◆ WORK REQUIRED: Quote the records verbatim, beginning at the line that contains "Obszar Praktyk [button] (67, 104)" and stopping after the line that contains "MariaDB-provider-lzma-debuginfo-11.6.2-1.fc39.x..> (43, 546)". Leave the pictures out of your answer.

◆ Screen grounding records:
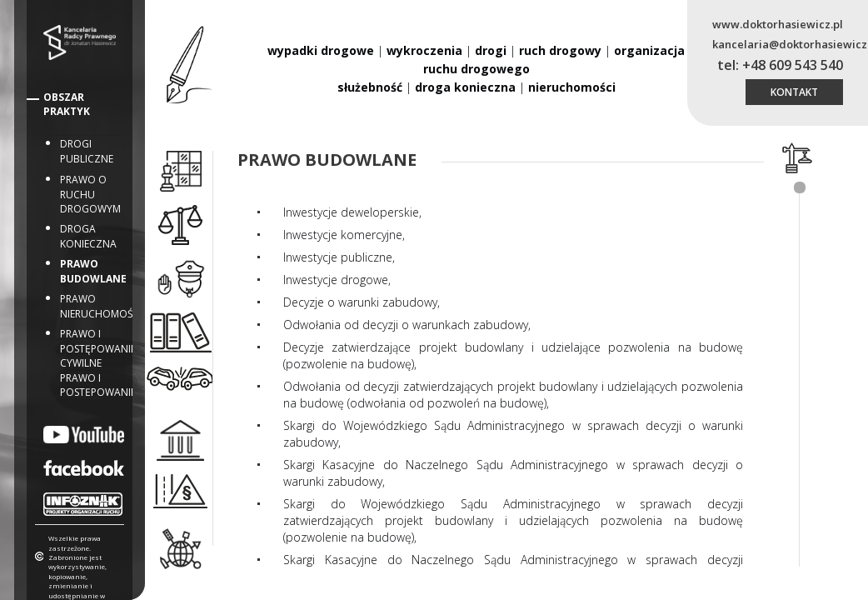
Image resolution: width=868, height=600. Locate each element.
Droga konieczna (88, 236)
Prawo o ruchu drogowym (90, 194)
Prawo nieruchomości (101, 306)
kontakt (794, 92)
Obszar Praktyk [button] (67, 104)
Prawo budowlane (93, 271)
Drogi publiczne (87, 151)
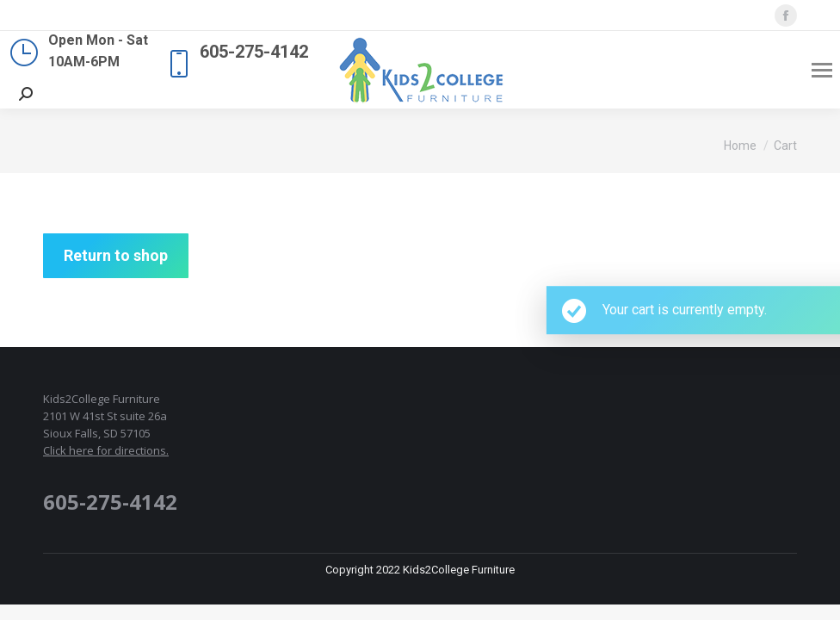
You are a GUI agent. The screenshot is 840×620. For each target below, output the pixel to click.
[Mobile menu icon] (822, 70)
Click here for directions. (106, 450)
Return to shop (115, 255)
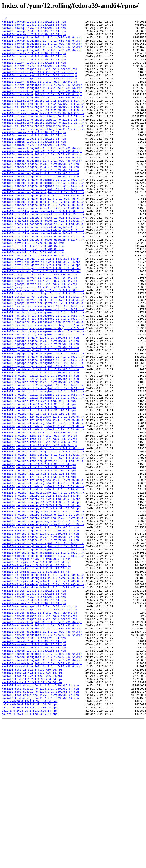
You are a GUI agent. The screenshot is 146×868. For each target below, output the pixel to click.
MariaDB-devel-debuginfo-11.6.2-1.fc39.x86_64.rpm (41, 318)
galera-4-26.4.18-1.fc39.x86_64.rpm (30, 842)
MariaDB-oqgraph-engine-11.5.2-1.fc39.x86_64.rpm (40, 409)
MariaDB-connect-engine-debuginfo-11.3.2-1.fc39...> (43, 212)
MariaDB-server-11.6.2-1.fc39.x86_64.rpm (34, 717)
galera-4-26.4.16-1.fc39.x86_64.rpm (30, 838)
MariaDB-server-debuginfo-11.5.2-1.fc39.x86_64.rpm (42, 751)
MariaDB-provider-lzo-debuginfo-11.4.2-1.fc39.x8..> (43, 577)
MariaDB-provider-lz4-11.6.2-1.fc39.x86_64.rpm (39, 489)
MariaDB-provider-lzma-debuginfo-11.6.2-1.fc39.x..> (43, 546)
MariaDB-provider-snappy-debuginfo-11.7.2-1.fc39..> (43, 626)
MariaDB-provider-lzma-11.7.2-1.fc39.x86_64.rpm (39, 531)
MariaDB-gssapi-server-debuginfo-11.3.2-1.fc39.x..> (43, 345)
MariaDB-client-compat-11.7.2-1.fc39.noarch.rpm (39, 95)
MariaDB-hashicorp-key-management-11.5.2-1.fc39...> (43, 372)
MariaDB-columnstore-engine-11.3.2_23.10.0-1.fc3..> (43, 118)
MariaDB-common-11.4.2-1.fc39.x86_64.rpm (34, 159)
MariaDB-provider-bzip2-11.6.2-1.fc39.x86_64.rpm (40, 451)
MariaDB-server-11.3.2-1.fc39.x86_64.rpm (34, 705)
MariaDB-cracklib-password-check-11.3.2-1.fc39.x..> (43, 250)
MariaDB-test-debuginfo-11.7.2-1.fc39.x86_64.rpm (40, 834)
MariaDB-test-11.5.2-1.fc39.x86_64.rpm (32, 808)
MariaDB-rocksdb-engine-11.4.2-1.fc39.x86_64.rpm (40, 633)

◆ OUTPUT:
Obszar Praktyk [button] (67, 104)
Prawo budowlane (93, 271)
Drogi publiczne (87, 151)
You are a GUI agent. The screenshot is 840×620. For each target below, output the pixel to click.
[Mobile menu icon] (822, 70)
Click here for directions. (106, 450)
Return to shop (115, 255)
You are a GUI agent. The screenshot is 146×868. For each target below, output the pixel to click.
MariaDB-devel-debuginfo-11.6.2-1.fc39.x86_64.rpm (41, 318)
galera-4-26.4.18-1.fc39.x86_64.rpm (30, 842)
MariaDB-oqgraph-engine-11.5.2-1.fc39.x86_64.rpm (40, 409)
MariaDB-connect-engine-debuginfo-11.3.2-1.fc39...> (43, 212)
MariaDB-server-11.6.2-1.fc39.x86_64.rpm (34, 717)
galera-4-26.4.16-1.fc39.x86_64.rpm (30, 838)
MariaDB-server-debuginfo-11.5.2-1.fc39.x86_64.rpm (42, 751)
MariaDB-provider-lzo-debuginfo-11.4.2-1.fc39.x8..> (43, 577)
MariaDB-provider-lz4-11.6.2-1.fc39.x86_64.rpm (39, 489)
MariaDB-provider-lzma-debuginfo-11.6.2-1.fc39.x..> (43, 546)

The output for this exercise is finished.